▶ [Data extracts]:
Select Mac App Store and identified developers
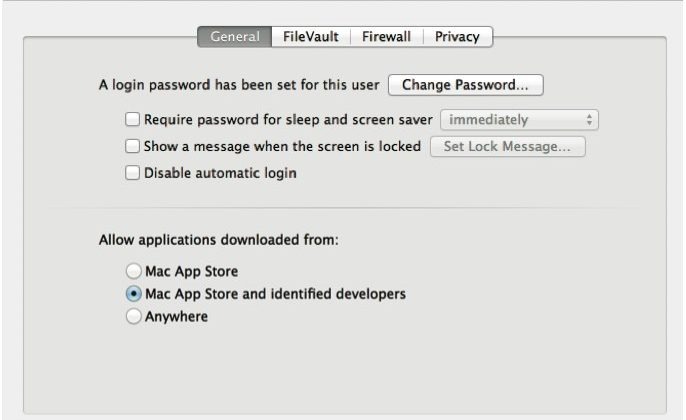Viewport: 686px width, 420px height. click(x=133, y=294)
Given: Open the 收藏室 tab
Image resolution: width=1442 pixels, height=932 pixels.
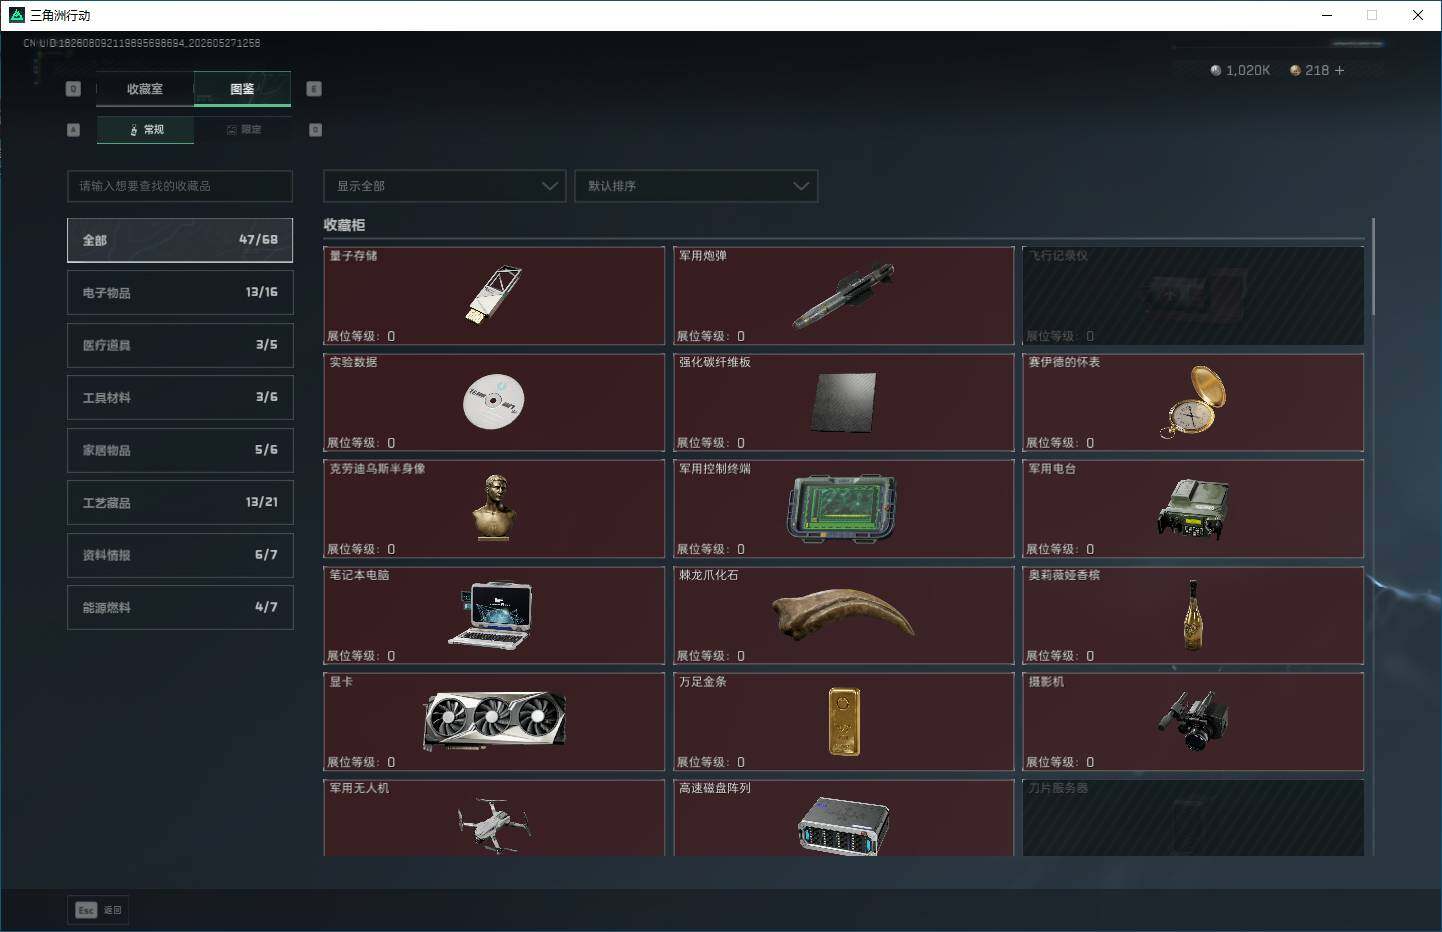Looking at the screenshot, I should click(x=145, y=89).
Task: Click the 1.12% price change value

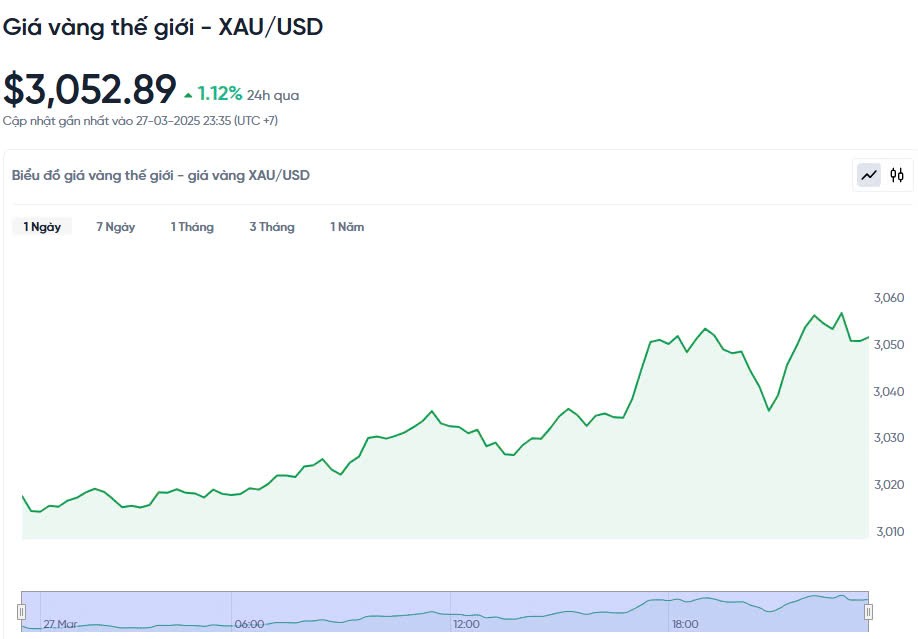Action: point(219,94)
==
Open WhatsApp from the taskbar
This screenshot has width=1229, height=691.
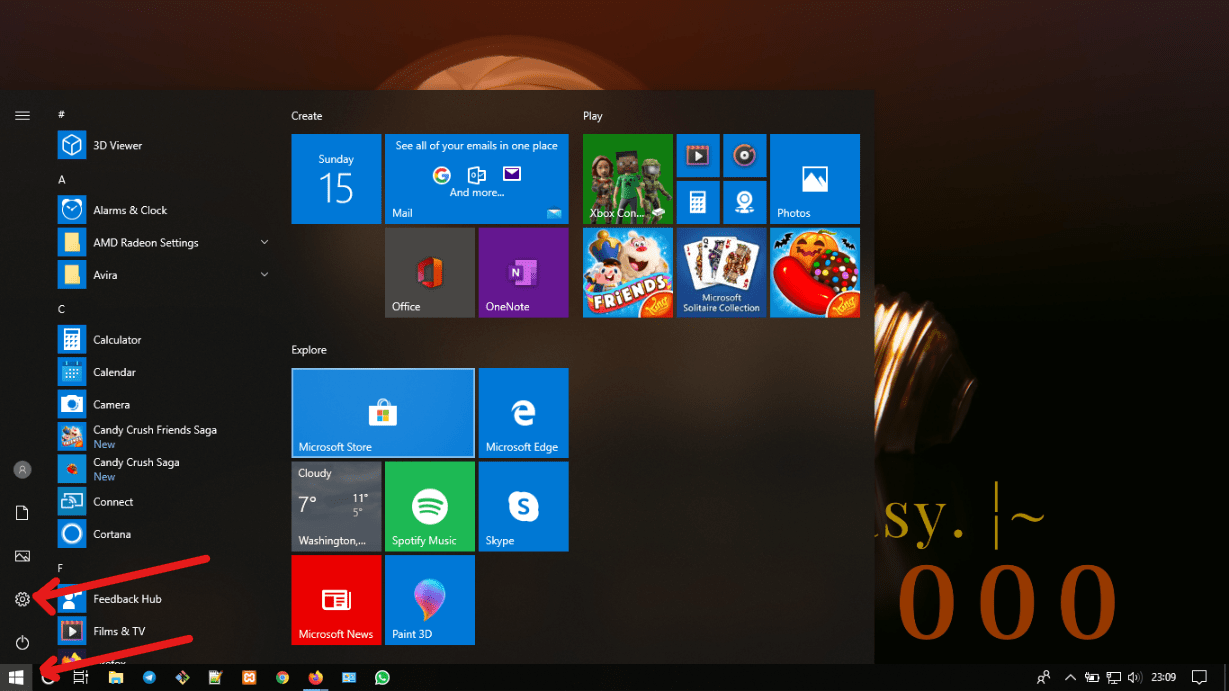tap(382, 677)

▶ [Work request]: Lines holding the word "Open" should be copied from the entries above.

▶ [Written answer]:
Given: Open the 收藏室 tab
Open WhatsApp from the taskbar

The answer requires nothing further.